## begin Excerpt provided

[:en]As part of a user interface design or user experience (UX) project, we—the researchers—walk through all the steps for generating great user experiences. We understand what people do, think, say, and feel. We generate lists of questions and move through different research methods to answer our specific questions. We gain a new perspective on a problem and identify an opportunity area for creating a meaningful and accessible design experience. And finally, we generate some great ideas within the opportunity area by collecting and aggregating the research data and turning them into actionable insights.
But how do we estimate the reliability and validity of our research data? Does a reliability estimator or a validity testing method find a place in our research plan among other elements such as the research objectives, participant screening criteria, research methods and their estimated timelines, and deliverables? Often the answer is no.
The definition of reliability is that the research results must be repeatable or reproducible. Other researchers must be able to conduct the same research under the same conditions and generate the same data. This will corroborate the findings and ensure that the project team working on the design will accept the ideas and the insights generated after research is conducted.
However, the merit of research is not determined by its reliability alone. It is the validity of a research plan that determines its overall usefulness and lends to the strength of the results. Validity refers to the degree to which a research method measures what it claims to measure. It is essential for a research method to be valid for its proper administration and interpretation.

Figure 1. A visual representation of reliability and validity.
Both reliability and validity are necessary ingredients for determining the overall success of a research project (see Figure 1). Let us now see how we can estimate the reliability of our research findings and ensure the validity of the methods used in our research plan.
Methods of Estimating Reliability
The three methods that establish research findings as reliable are test-retest reliability, parallel forms reliability, and inter-rater reliability. Let us see which of these reliability estimators is best suited in different UX research scenarios.

## end Excerpt provided
## begin Supplied information

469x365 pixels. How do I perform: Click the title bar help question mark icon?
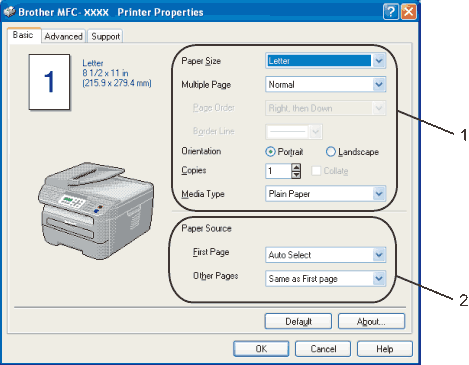click(391, 12)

## end Supplied information

*Problem 1*:
Answer the following from the passage on research reliability and validity.
(a) To what does validity refer?
(b) Which three methods does it name for establishing research findings as reliable?
(c) What must other researchers be able to do for research results to count as reliable?
*Problem 2*: Carry on the passage on research reliability and validity from its final sentence.

*Exercise output 1*:
(a) Validity refers to the degree to which a research method measures what it claims to measure.
(b) Test-retest reliability, parallel forms reliability, and inter-rater reliability.
(c) They must be able to conduct the same research under the same conditions and generate the same data.

*Exercise output 2*:
Test-Retest Reliability
In the test-retest reliability method, the same test is repeated on the same set of research participants or test sample during two different time periods. The assumption behind this method is that there will be no substantial changes to the construct in question upon administration on separate occasions. The reliability coefficient in this case is measured by the correlation between the score obtained by the same participant on two administrations of the same test. The interval between the two tests is of critical value: the shorter the time gap, the higher the correlation value and vice versa. If a test is to be rated reliable, the scores that are attained on the first administration must be more or less equal to those obtained from the second test (a reliability coefficient greater than or equal to 0.7 on a scale from 0 to 1).
This reliability estimator is best suited when we use surveys or questionnaires as our research method. We identify a user group for each phase of the research plan and send a questionnaire to the group. Then we send the same questionnaire to the same group after a certain period of time has passed. And, at the end of the research phase, we compare the results of the two tests to validate our findings.
However, the test-retest reliability method does not come without a few limitations. One of the common challenges is the memory effect or the carryover effect. This can happen when the two test administrations or surveys take place within a short span of time. In such cases, the research participants tend to remember their responses, and as a result of which there can be prevalence of an artificial reliability coefficient. Another challenge of this method is that the same set of research participants might not be available for the retest. Finally, because the nature of our UX research is to measure people’s attitudes and feelings, responses genuinely can change over time; this would result in a low reliability coefficient, but may not indicate unreliable results.
Parallel Forms Reliability
The method of parallel forms reliability provides one of the most rigorous assessments of reliability in UX research. Also known as the equivalent forms reliability, this method compares two equivalent forms of a test that measure the same attribute. This reliability estimator is best suited when we include a long list of questions in our research plan and then split the questions into two equivalent sets. For example, we do two sets of user interviews or two sets of contextual inquiries with the same sample of people and ask different questions during the two sessions. After research is complete, we compare the data generated from both sets of user interviews or sets of the contextual inquiries.
Generally, the two tests are conducted on the same group of participants on the same day. In such cases, the only sources of variation in the reliability value are random errors and the difference between the forms of the test. On the other hand, when the tests are conducted at different times, errors associated with time sampling are also included in the estimate of reliability.
As with the test-retest reliability method, we are testing the same subjects twice which can be challenging when we are dealing with a low budget allocated to the research, non-availability of the same set of participants who are measured on two different occasions, and a short time span of a project.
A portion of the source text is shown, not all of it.